Top of Given information

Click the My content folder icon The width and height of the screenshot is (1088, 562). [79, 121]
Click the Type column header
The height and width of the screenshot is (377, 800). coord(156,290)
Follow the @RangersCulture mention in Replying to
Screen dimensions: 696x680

Bottom of Given information

• **Aim of the exercise**
The expected output is the lines from the one holding "Follow the @RangersCulture" through the last line of the data, exactly as they appear, with nothing before or after.

• **Output for this task**
Follow the @RangersCulture mention in Replying to
Screen dimensions: 696x680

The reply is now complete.